In many telemetry system applications, and in particular in the field of medical devices, the system must ensure the ability to detect data signals in the presence of significant noise. Often the noise may have components within the frequency band of the telemetry signal, making the detection process difficult. It is known in telemetry systems to use window tracking to detect pulses. In such systems, a detection window is created centered around the next expected pulse, to time discriminate against noise and thereby enable examination of the incoming signal. However, generally in such systems the time of the detected pulse is not sharply defined, and the window needs to be long enough to both "see" the pulse and allow for drift in the pulse position. Consequently, it is very difficult to separate out noise from signal in such time-based systems. Other systems have been employed with varying success, but it remains difficult to accurately and reliably receive pulsatile data in a noisy environment. An acceptable receiver, e.g., for frame-based uplink telemetry, using DSP or any other embodiment, must provide a simple yet very reliable method of discriminating the noise likely in the environment in which the system operates.
A problem which comes into play in telemetry systems involving implanted devices is that the carrier is frequently of an unstable and inaccurate nature. In many such systems the carrier is a continuous wave, i.e., a sinusoidal carrier, such that the phase information of the carrier can be retrieved by multiplying it with sine waves and cosine waves (complex demodulation). However, if the type of carrier is a complex multi-frequency wave form, e.g., monopolar chirps, etc., the necessary phase information is not easily retrieved, and an improved form of phase detection is required. Generally, where the telemetry system uses pulsatiles that can be regarded as short spread spectrum RF bursts with wide band signal properties, the receiver must also obtain information about the characteristics of the signal in order to effectively detect it in the presence of noise.

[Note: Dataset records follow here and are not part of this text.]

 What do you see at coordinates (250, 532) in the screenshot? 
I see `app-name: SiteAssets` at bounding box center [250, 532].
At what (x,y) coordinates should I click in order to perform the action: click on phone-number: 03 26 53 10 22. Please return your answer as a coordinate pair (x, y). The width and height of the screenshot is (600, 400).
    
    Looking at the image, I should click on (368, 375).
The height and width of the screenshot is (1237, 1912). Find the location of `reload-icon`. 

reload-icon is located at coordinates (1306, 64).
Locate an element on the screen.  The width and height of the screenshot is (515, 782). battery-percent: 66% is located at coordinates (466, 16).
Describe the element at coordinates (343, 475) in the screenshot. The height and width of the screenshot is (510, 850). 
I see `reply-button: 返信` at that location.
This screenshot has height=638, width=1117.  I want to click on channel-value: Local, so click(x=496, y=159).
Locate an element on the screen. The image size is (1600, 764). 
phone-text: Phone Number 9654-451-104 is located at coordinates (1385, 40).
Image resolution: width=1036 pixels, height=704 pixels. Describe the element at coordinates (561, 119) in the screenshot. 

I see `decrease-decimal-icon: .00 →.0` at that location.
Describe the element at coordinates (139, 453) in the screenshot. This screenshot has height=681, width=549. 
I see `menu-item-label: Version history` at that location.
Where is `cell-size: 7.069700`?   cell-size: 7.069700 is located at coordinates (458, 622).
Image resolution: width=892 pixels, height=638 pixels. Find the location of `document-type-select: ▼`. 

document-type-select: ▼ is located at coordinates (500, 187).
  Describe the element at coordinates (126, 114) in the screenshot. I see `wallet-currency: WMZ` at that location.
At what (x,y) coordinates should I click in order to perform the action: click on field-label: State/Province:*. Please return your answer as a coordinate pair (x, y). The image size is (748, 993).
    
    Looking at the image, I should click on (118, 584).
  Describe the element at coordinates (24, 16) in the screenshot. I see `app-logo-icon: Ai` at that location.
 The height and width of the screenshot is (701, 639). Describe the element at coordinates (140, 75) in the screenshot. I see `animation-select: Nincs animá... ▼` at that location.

In view of the above, it is seen that what is needed in the art is an improved telemetry system, and in particular, a telemetry system with an improved noise-suppressing telemetry receiver. In particular, the need is to provide demodulation of pulsatile high frequency signals of various forms, e.g., multi-frequency wave forms such as BPSK signals, exponentially decaying sinusoidal signals, etc. In such telemetry systems, pulsatile RF signals are modulated in the transmitter by a data-carrying symbol signal with an accurate symbol rate. This invention uses the inherently accurate symbol rate as a basis for deriving the phase and other characteristics of the transmitted signal, for use in demodulating the RF signals and obtaining the transmitted data.
Further, telemetry receivers for uplinking data for implanted devices such as cardiac pacemakers, can utilize the efficiency and reliability inherently provided by DSP implementation. Examples of such inherent power are seen in cross correlation detection implemented by a finite impulse response (FIR) digital filtering structure, and quadrature demodulation. The potential of DSP based processing in fields such as cardiac pacing systems has been demonstrated. See U.S. Pat. Nos. 5,448,997 and 5,446,246. This invention may utilize the processing power of DSP to enable an improved time discrete system design for suppressing noise and reliably detecting data uplinked from, e.g., an implanted medical device, but also embraces other state-of-the-art embodiments.